Rise Of Parrot Fish In Gulf Of Mannar


The survey was done between April and June this year, and researchers say that the increase in numbers is a result of the lockdown and the subsequent fishing ban. Average fish density was found to have increased by 22% – from 405 fish per 250 metre square area to 510 fish now in the same area in the Thoothukudi group of islands Vaan, Koswari, Kariyachalli, Vilanguchalli and Vilanguchalli Patch Reef area. 

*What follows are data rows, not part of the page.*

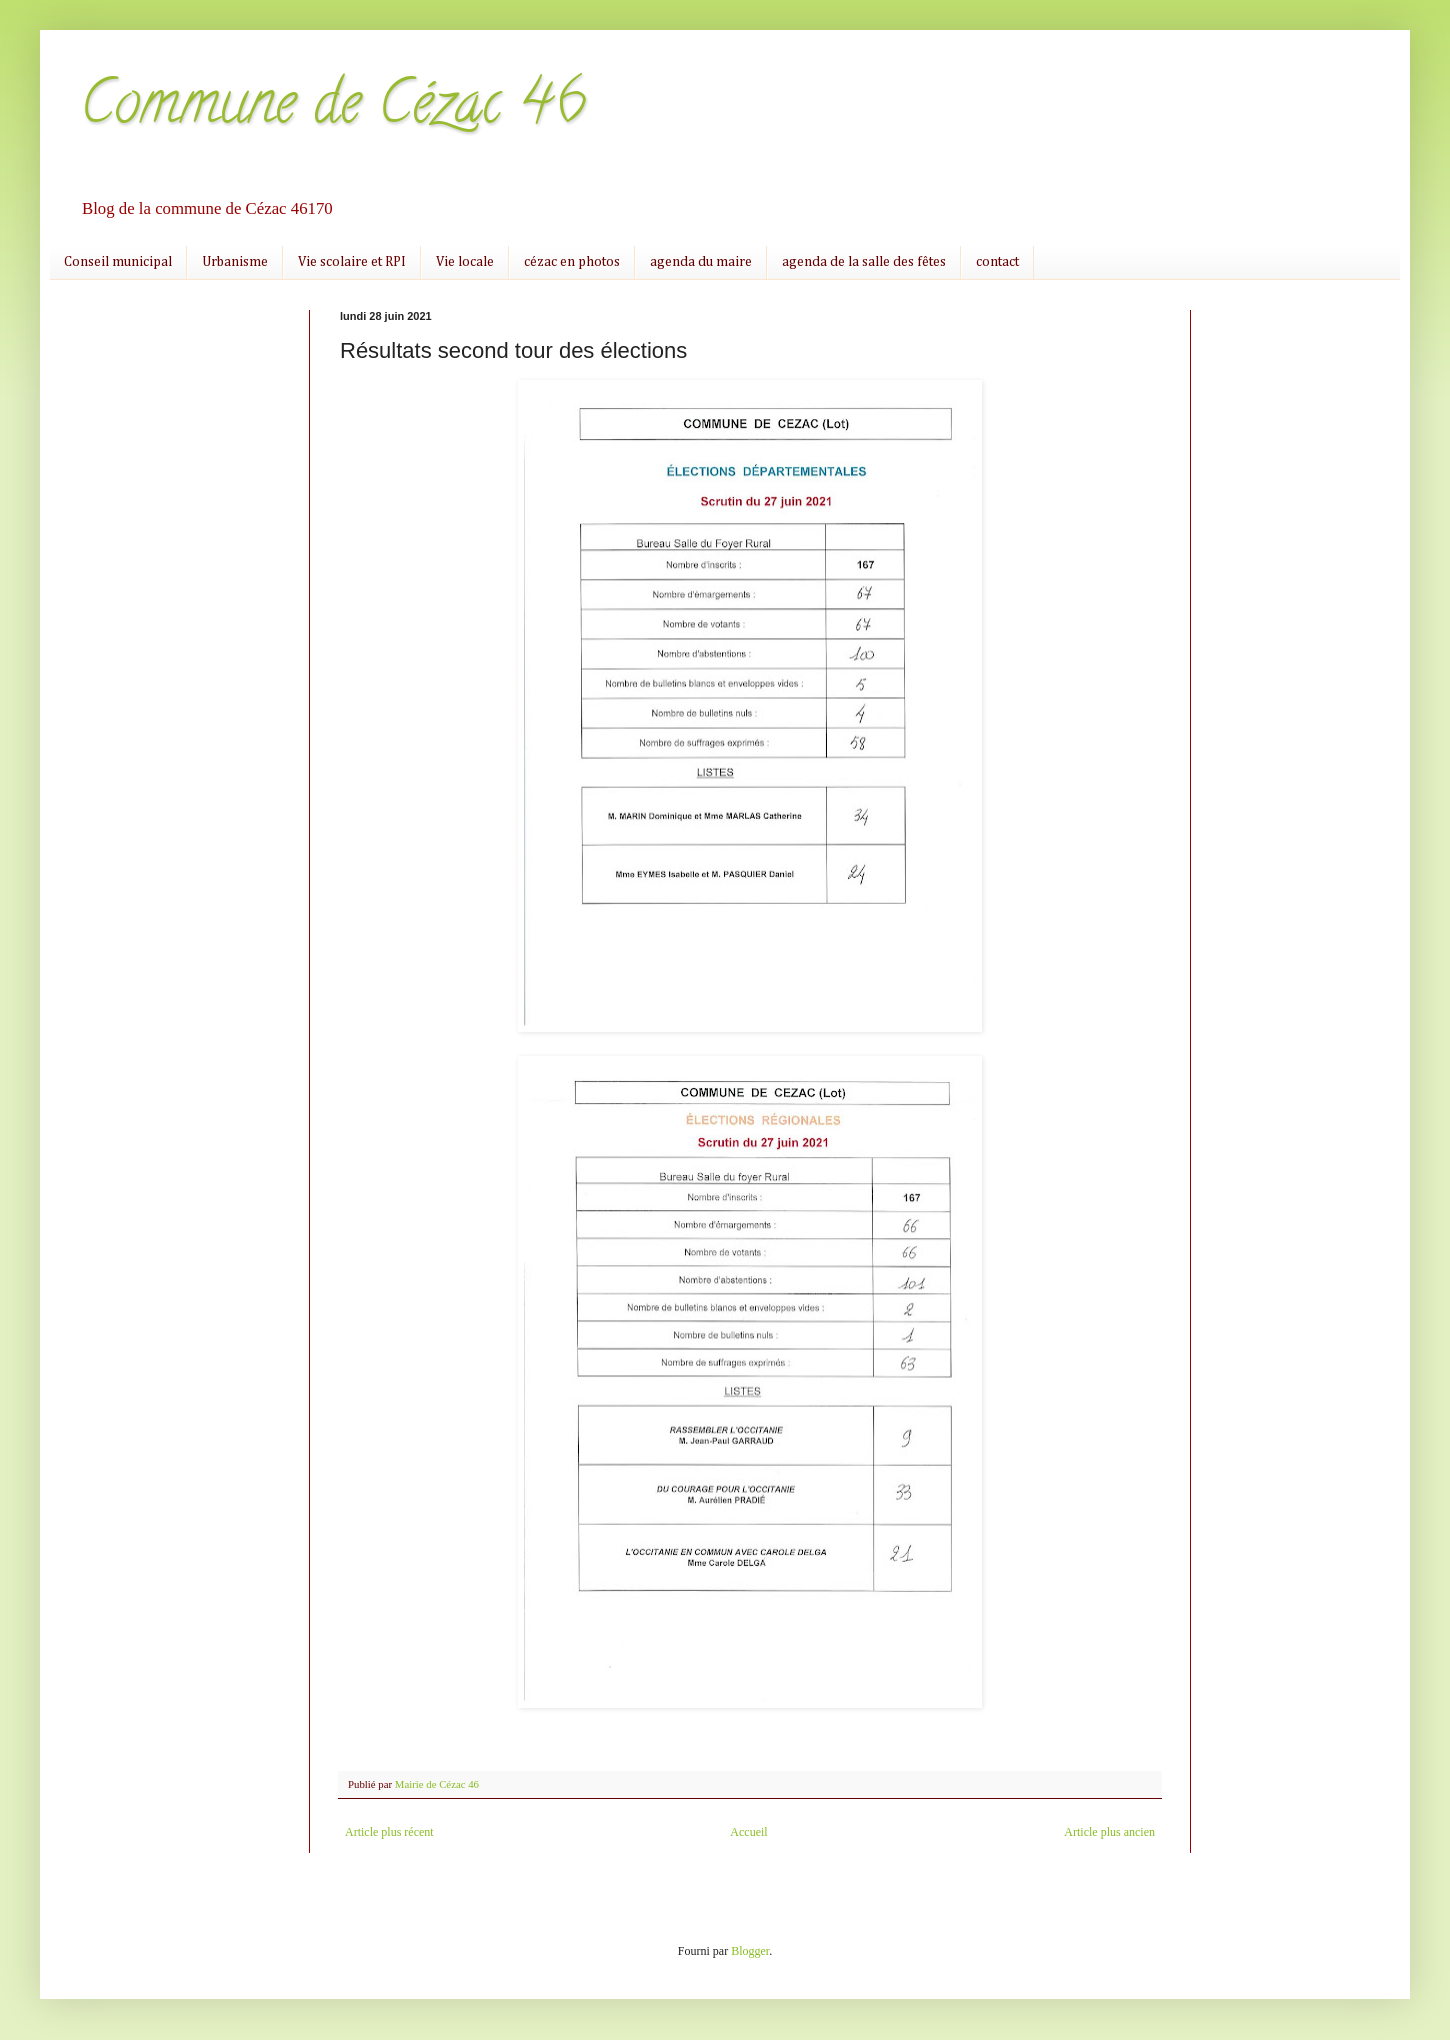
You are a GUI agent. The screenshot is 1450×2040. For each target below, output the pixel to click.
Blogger (750, 1951)
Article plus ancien (1109, 1832)
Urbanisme (235, 262)
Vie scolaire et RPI (352, 262)
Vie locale (465, 262)
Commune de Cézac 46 (333, 109)
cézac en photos (572, 262)
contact (997, 262)
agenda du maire (701, 262)
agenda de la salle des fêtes (864, 262)
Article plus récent (389, 1832)
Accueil (748, 1832)
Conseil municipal (118, 262)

The survey explored impact of meso (5 mm to 2.5 cm in size) and macro (>2.5 cm in size) plastics on the coastal area, the quality of marine water and assessed coral bleaching. While it noted a general increase in fish density, it focused specifically on parrotfish – a species of fish that has been known as the saviour of coral reefs, the populations of which have been depleting because of fishing and its export value

While temperatures continue to rise in the ocean (31.5 to 31.8 degree Celsius), a reminder of the climate crisis, the absence of trap-fishing and other fishing activities during the lockdown period in the reef area has increased the population of reef species, he concurs. In trap-fishing, fishermen set traps underwater in the reef areas to catch fish, causing severe damage to the corals. “Divers put the traps in between corals and tie them to nearby coral heads, directly damaging them in the process. Injured corals are prone to diseases, predation, etc. and may not recover from the injuries,” explains Dr Patterson.